Background. Ras-like GTPases function as on-off switches in intracellular signalling pathways and include the Rab, Rho/Rac, Ran, Ras, Arf, Sar and G families. How these families have evolutionarily diverged from each other at the sequence level provides clues to underlying mechanisms associated with their functional specialization. Results. Bayesian analysis of divergent patterns within a multiple alignment of Ras-like GTPase sequences identifies a structural component, termed here the glycine brace, as the feature that most distinguishes Rab, Rho/Rac, Ran and (to some degree) Ras family GTPases from other Ras-like GTPases.
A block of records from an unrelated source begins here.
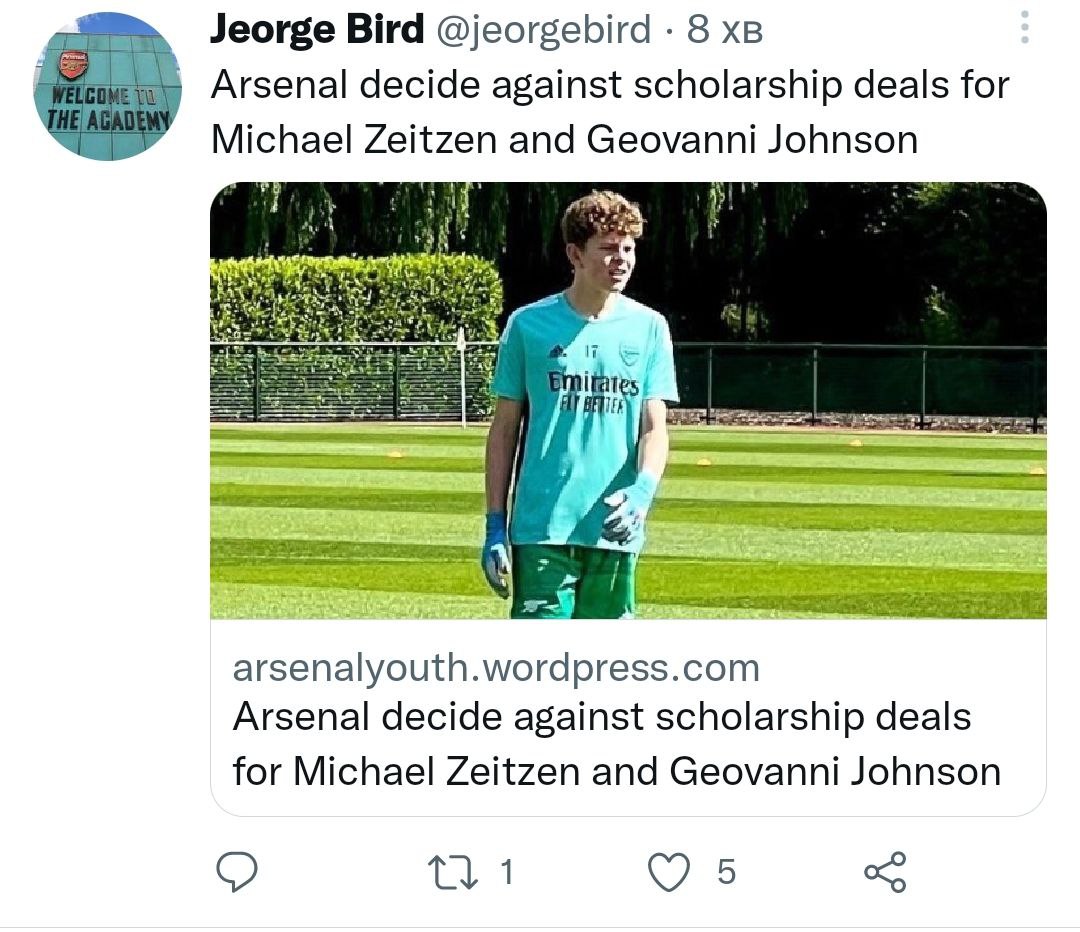1080x932 pixels.
Task: Open the goalkeeper preview image
Action: [628, 400]
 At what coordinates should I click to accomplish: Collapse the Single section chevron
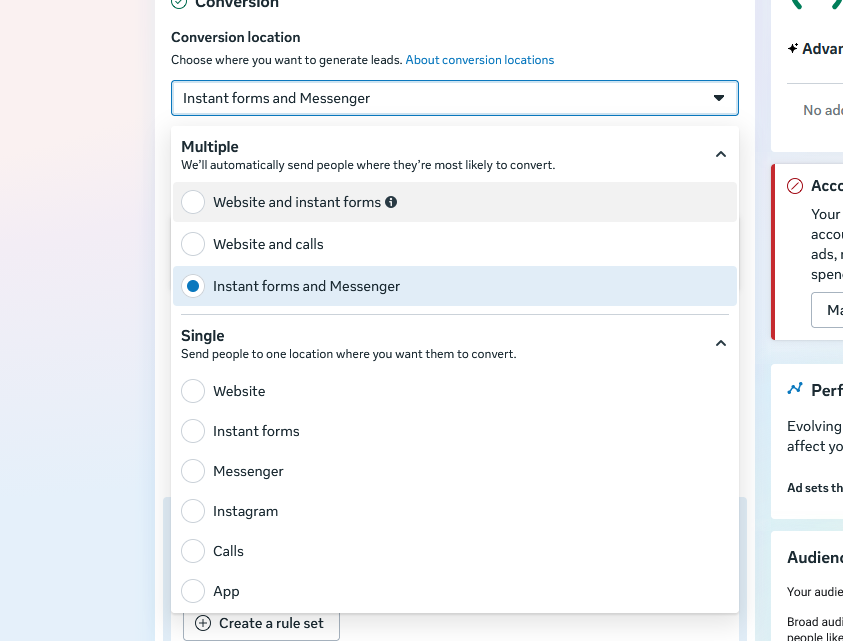coord(720,343)
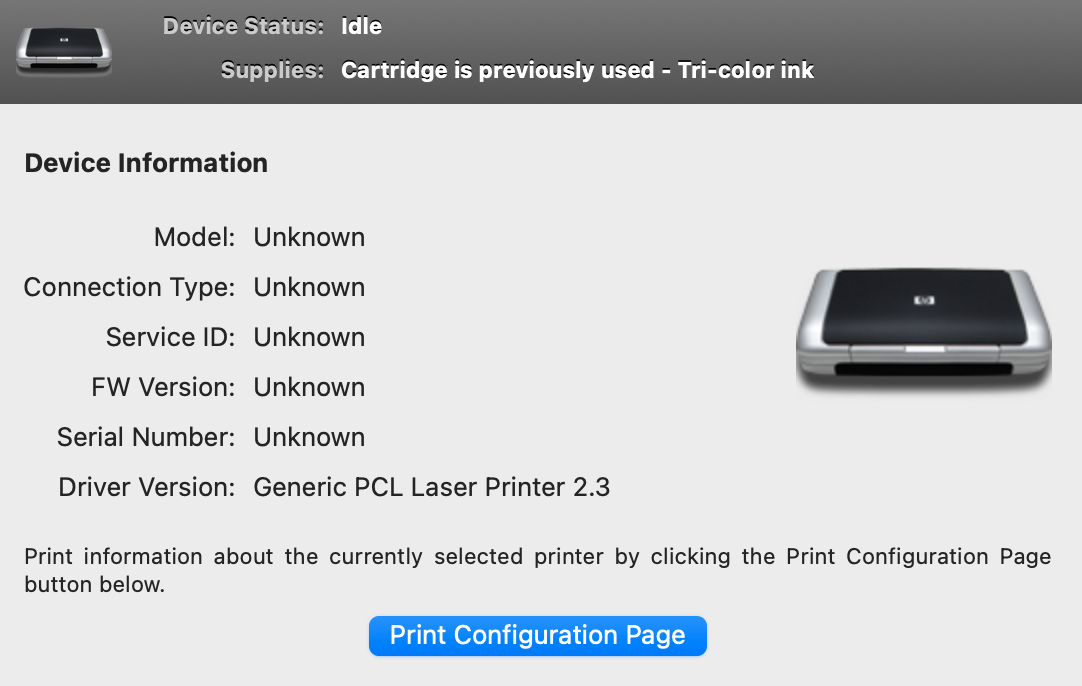Click the Serial Number Unknown value

(x=309, y=437)
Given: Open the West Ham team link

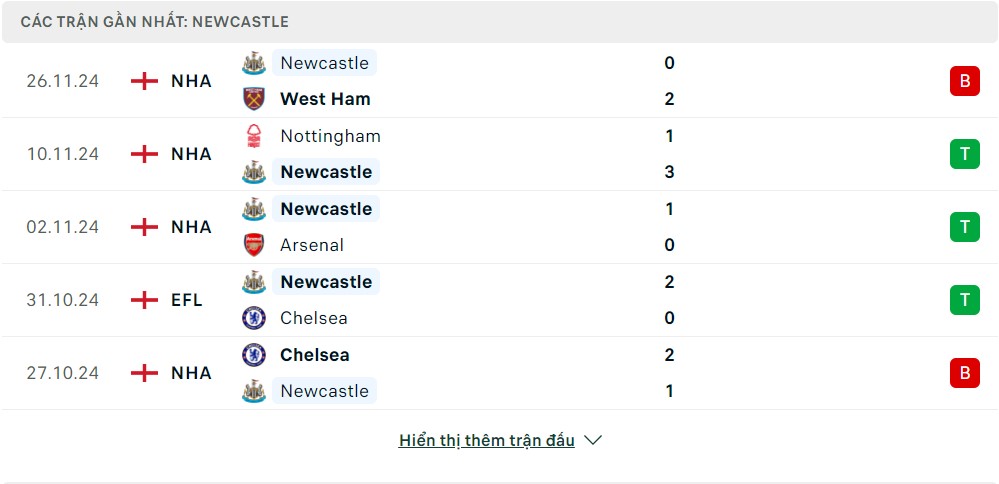Looking at the screenshot, I should point(325,99).
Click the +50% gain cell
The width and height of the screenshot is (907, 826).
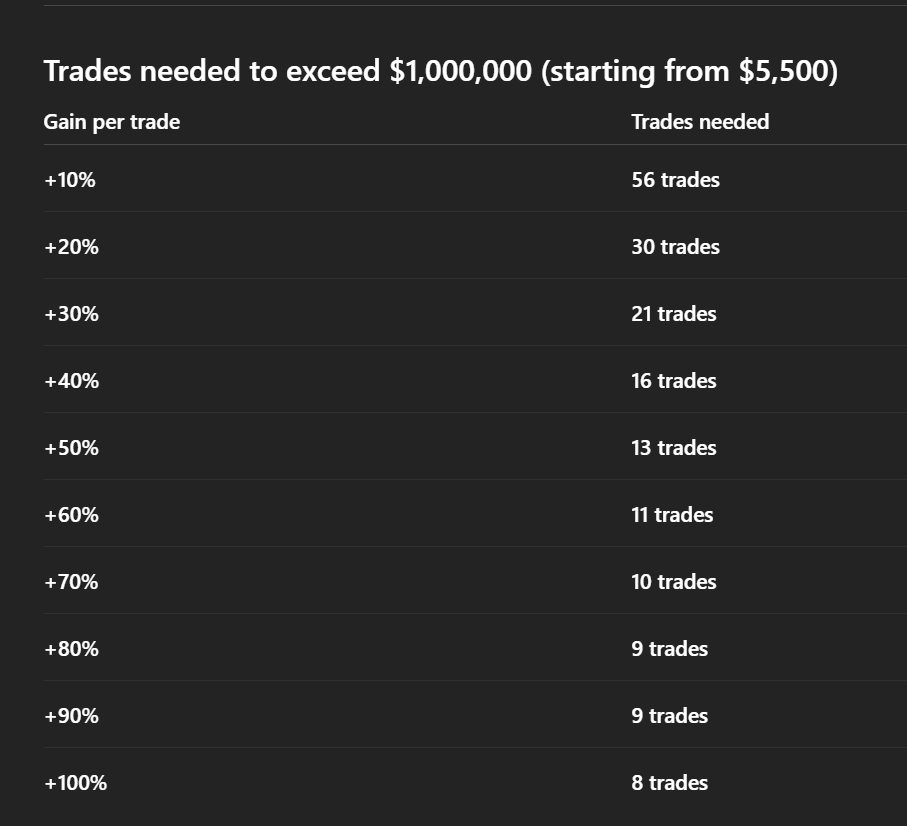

The glycine brace consists of four residues: An aromatic residue that forms a stabilizing CH- interaction with a conserved glycine at the start of the guanine-binding loop; a second aromatic residue, which is nearly always a tryptophan, that likewise forms stabilizing CH- and NH- interactions with a glycine at the start of the phosphate-binding P-loop; and two other residues (typically an aspartate and a serine or threonine) that, together with a conserved buried water molecule, form a network of interactions connecting the two aromatic residues. Conclusion. It is proposed that the two glycine residues function as hinges and that the glycine brace influences guanine nucleotide binding and release by interacting with these hinges.